(Ein Datenblock)
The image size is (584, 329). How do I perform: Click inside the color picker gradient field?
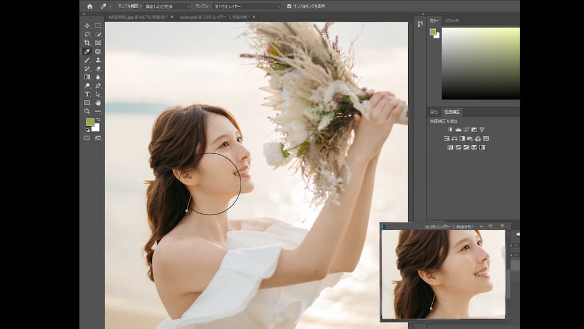pyautogui.click(x=480, y=63)
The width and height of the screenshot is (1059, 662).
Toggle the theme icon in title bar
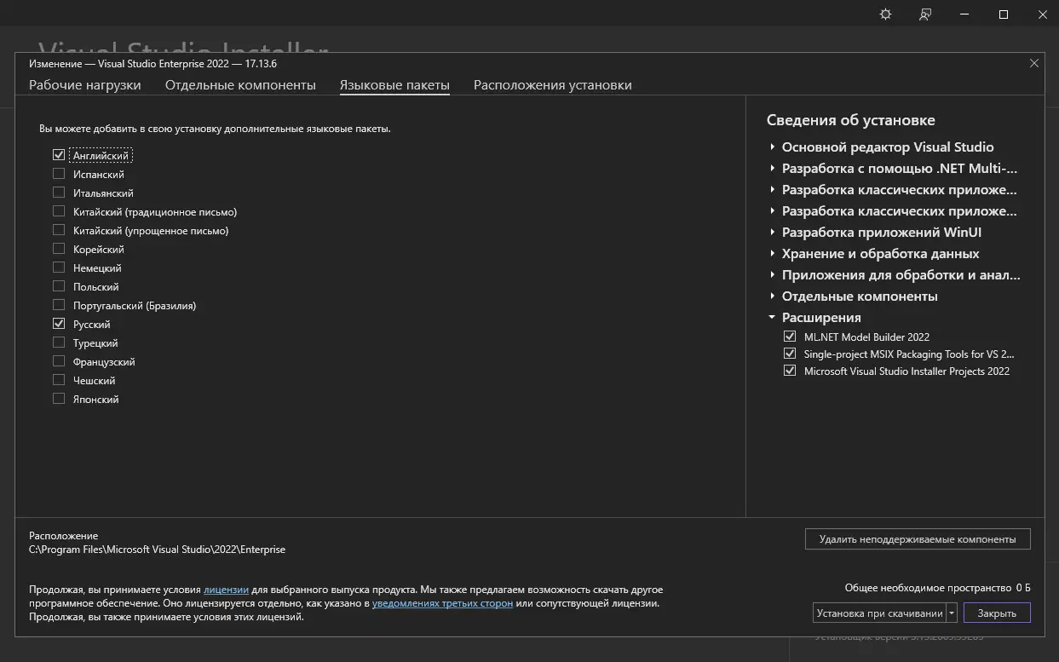tap(885, 14)
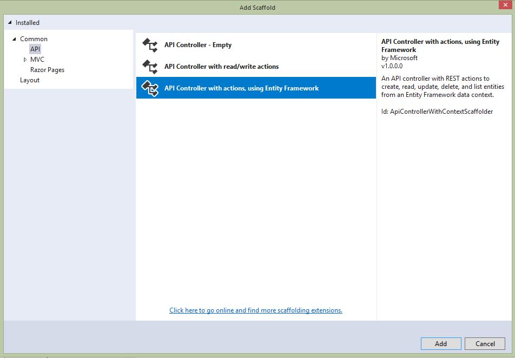Choose the MVC category label
The image size is (515, 358).
(37, 60)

◆ **Zu erledigen**: Schreib alle Zeilen oben Wort für Wort ab. Lass die Bilder dabei weg.

◆ **Antwort**:
The image size is (584, 329). How do I perform: Click inside the color picker gradient field?
pyautogui.click(x=480, y=63)
The width and height of the screenshot is (1059, 662).
Toggle the theme icon in title bar
tap(885, 14)
Choose the MVC category label
The image size is (515, 358).
(37, 60)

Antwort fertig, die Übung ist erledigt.